Tag 10: Long-Biên-Brücke

Wir sind zu einer halbwegs normalen Zeit, es war so gegen 10 Uhr, aufgestanden. Bei Leon deuteten sich bereits leichte Bauchschmerzen an. Wie jeden Morgen durfte der Kaffee in unserem Café dennoch nicht fehlen und so gab es Salzkaffee und Bạc xỉu. Wir wollten Bun Cha frühstücken und mal was Neues ausprobieren, weswegen wir die Bedienung im Café nach einer Empfehlung für ein Restaurant in der Nähe fragten. „Vorne an der Ecke rechts, dann an der Apotheke vorbei 500 m rechts.“ war ihre Aussage. Mit diesen Informationen schwangen wir uns aufs Moped und es ging los.


Das Restaurant war eher 200 m weiter und sah von außen sehr unscheinbar und wenig einladend aus. Wir gingen das Risiko trotzdem ein und wurden in den ersten Stock geschickt, wo das ganze von innen dem entsprach, was wir uns vorgestellt hatten. Die Tische und Stühle waren nochmal ein Stückchen kleiner als sonst und die Decke so, dass wir kaum aufrecht stehen konnten.

Malte wollte nach dem Essen gerne nach Bát Tràng fahren, einer traditionellen Töpferstadt, Leon wollte eine Kunstinstallation in Ha Noi direkt an der Long-Biên-Brücke ansehen. Also entschieden wir uns die Töpferstadt am nächsten Tag zu besuchen und heute nochmal Ha Noi anzuschauen.
Auf dem Weg zur Brücke kamen wir ungeplant am botanischen Garten Ha Noi vorbei und dachten, dass ein kleiner Zwischenstopp nicht schaden konnte. Der botanische Garten ließ einiges seiner ursprünglichen Schönheit durchscheinen, war an vielen Stellen jedoch stark renovierungsbedürftig. Wir wurden von großen Bäumen mit Wurzeln, die weit aus der Erde ragten und kleineren Bäumen, die lange Luftwurzeln ausgebildet hatten, beeindruckt. Zudem gab es einen viel zu kleinen Affenkäfig mit dementsprechend traurigen Äffchen und im Park spielten einige Vietnamesen Fußfederball.

In der Mitte des Gartens fanden wir eine Pagode, die wir uns ebenfalls anschauten. Leons leichte Bauchschmerzen hatten sich mittlerweile in starke Magen- und Darmkrämpfe entwickelt und wir mussten eine Entspannungspause auf einer Bank einlegen.

Wir fuhren weiter zur Brücke und hielten auf dem Weg an einer Apotheke für Buscopan und Probiotika gegen Leons Magen-Darm-Beschwerden. Nachdem wir uns im Anschluss auf dem Weg zur Brücke noch mehrfach in kleinen Gassen des Viertels am Ufer des Flussbetts des roten Flusses verirrten, fanden wir endlich unser Ziel unterhalb der Brücke direkt am Ufer.

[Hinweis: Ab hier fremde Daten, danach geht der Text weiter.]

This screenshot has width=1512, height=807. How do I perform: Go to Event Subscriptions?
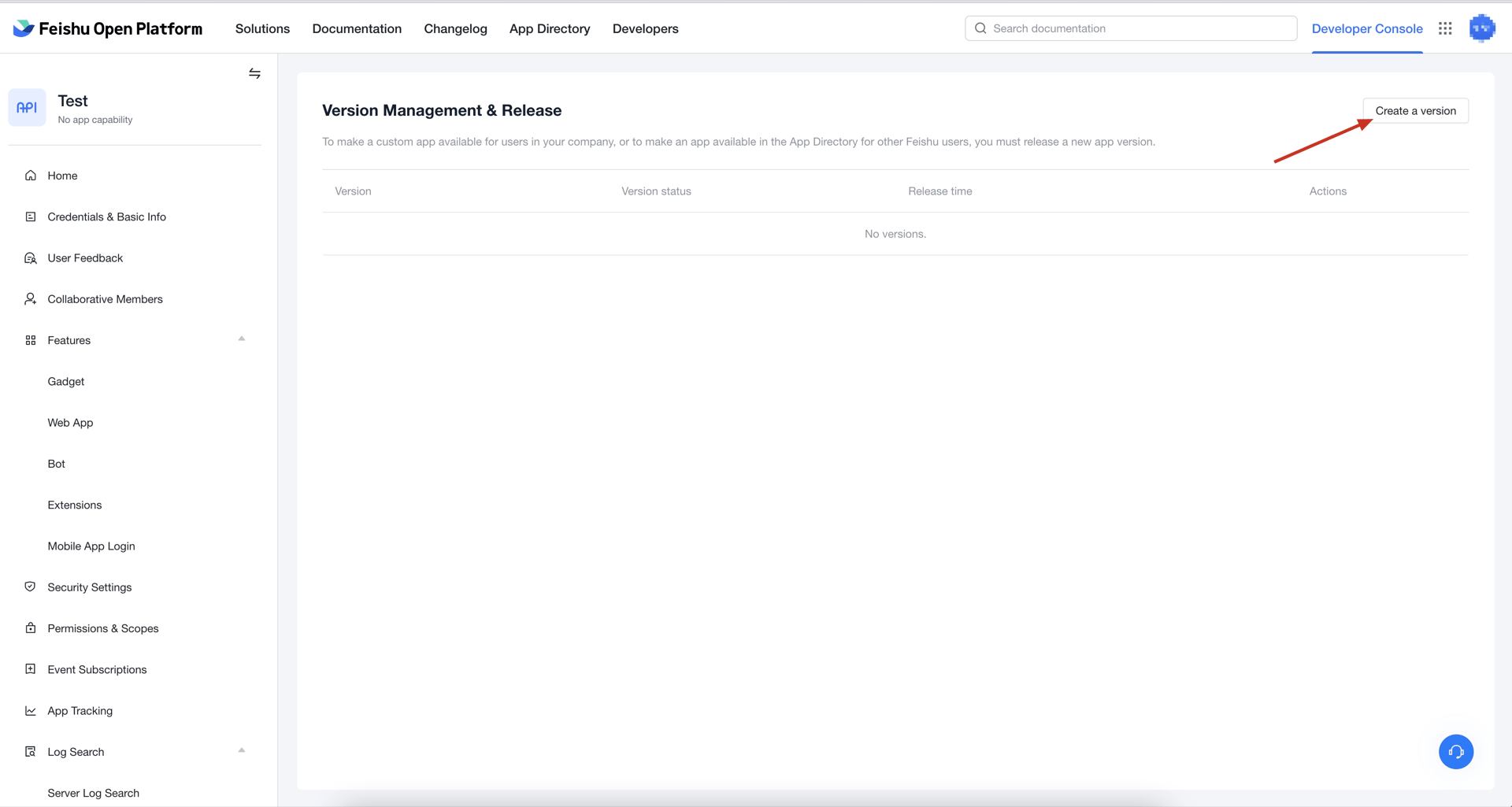(x=97, y=669)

Der Uferbereich war durch den vorhergehenden Taifun verwüstet und noch nicht vollständig hergerichtet und allgemein relativ vermüllt. Den Müll thematisiert auch die Kunst welche sich durch Recycling aus Abfällen des Flussbetts mit der Vermüllung beschäftigt.

Wir spazierten oberhalb des Flussbetts entlang bis wir unter der Brücke standen. Diese wurde um 1900 mit den Franzosen gebaut und ist seitdem mehrfach zerbombt, wiederaufgebaut und repariert worden. Sie steht als historisches Zeichen für den vietnamesischen Widerstand und darf, aufgrund ihrer Baufälligkeit, nur noch von Mopeds und dem Zug befahren werden. Wir haben unsere Zeit unter der Brücke, in Gedenken an die Carolabrücke aufs mindeste beschränkt.

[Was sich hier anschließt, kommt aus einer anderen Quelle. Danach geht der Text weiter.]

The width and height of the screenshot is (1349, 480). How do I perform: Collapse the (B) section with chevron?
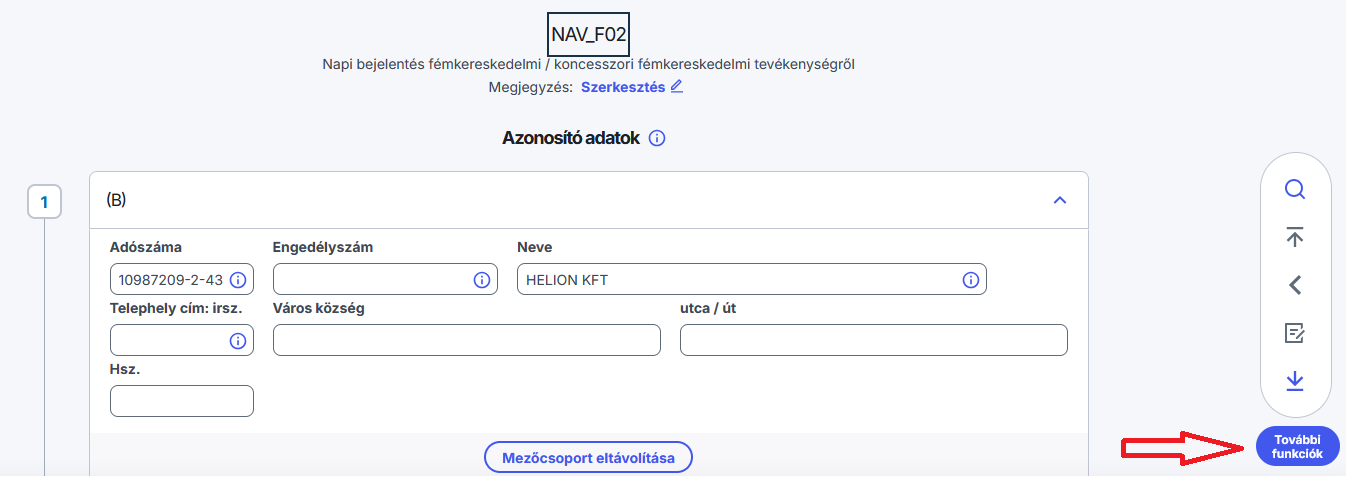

Die Long-Biên-Brücke wird auch als „Brücke der Armen bezeichnet“ da im Brückengebiet ein kleiner Slum aus Hütten und Hausbooten angesiedelt ist, in welchem sehr arme zugezogene Vietnamesen vom Land ihre Hütten gebaut haben. Sie leben hauptsächlich vom Straßenverkauf, der Wertstoffsammlung beziehungsweise Mülltrennung und der Landwirtschaft im meist trockenen Flussbett. Die Bauern schaffen es, trotz rudimentärer Bedingungen, dem Müll und dem fragwürdigen Abwasser hier Blumen, Salat, und anderes Gemüse mit Erfolg zu kultivieren.

Der Kontrast zur Stadt könnte kaum größer sein. Der Ort war belebt, da er durch seinen Kontrast zur Stadt auch für Vietnamesen ein beliebtes Fotomotiv ist und die Möglichkeit bietet kurzzeitig aus der Stadt zu flüchten.

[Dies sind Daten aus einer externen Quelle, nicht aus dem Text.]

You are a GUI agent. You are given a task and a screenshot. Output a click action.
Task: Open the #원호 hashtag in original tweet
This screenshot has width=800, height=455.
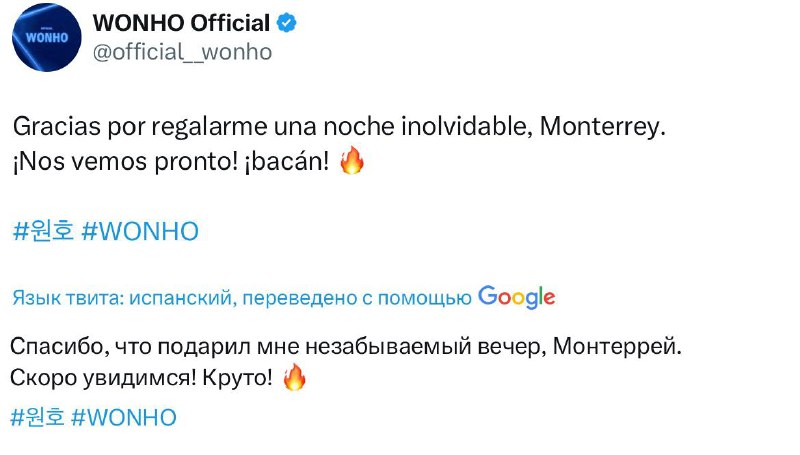[x=43, y=231]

Da Leons Beschwerden zwischen Besserung und starker Verschlechterung wechselten, brachen die beiden den Spaziergang am Flussufer irgendwann doch ab, um schnell nach Hause zu fahren und sich auszuruhen.
Da die Pho-Frau schon geschlossen hatte, suchten wir uns ein alternatives Pho Restaurant. Wir wurden auf unserer Suche etwas blockiert, da aktuell ein Festival direkt an der großen Straße zu Westlake stattfindet, was auch die angrenzende Straße mit angetrunkenen Besuchern und einer Vielzahl an Taxis verstopft.

Schlussendlich fanden wir ein Pho Ga Restaurant, und während wir grübelten, ob es das richtige für uns war, kam uns ein Europäer entgegen, der meinte, – er esse dort seit 5 Jahren und es sei das beste das er in dem Gebiet kenne. Damit fiel unsere Entscheidung und wir hatten zum Abendessen leckere Pho Suppe mit Hühnerfleisch.

Um bei unserer bevorstehenden Reise durch Vietnam auch auf größere Magenprobleme vorbereitet zu sein, steuerten wir eine Apotheke an und deckten uns schonmal mit Medikamenten z.B. gegen Gardiasis ein.

Auf dem Rückweg kamen wir erneut an der großen, lauten Party vorbei und wären wir nicht so müde gewesen hätten wir auch einen Zwischenstopp eingelegt.

Nach einer kurzen Partie Schach zu Hause und einen Sinh To mit Mango und Avocado sind wir dann schnell ins Bett gefallen.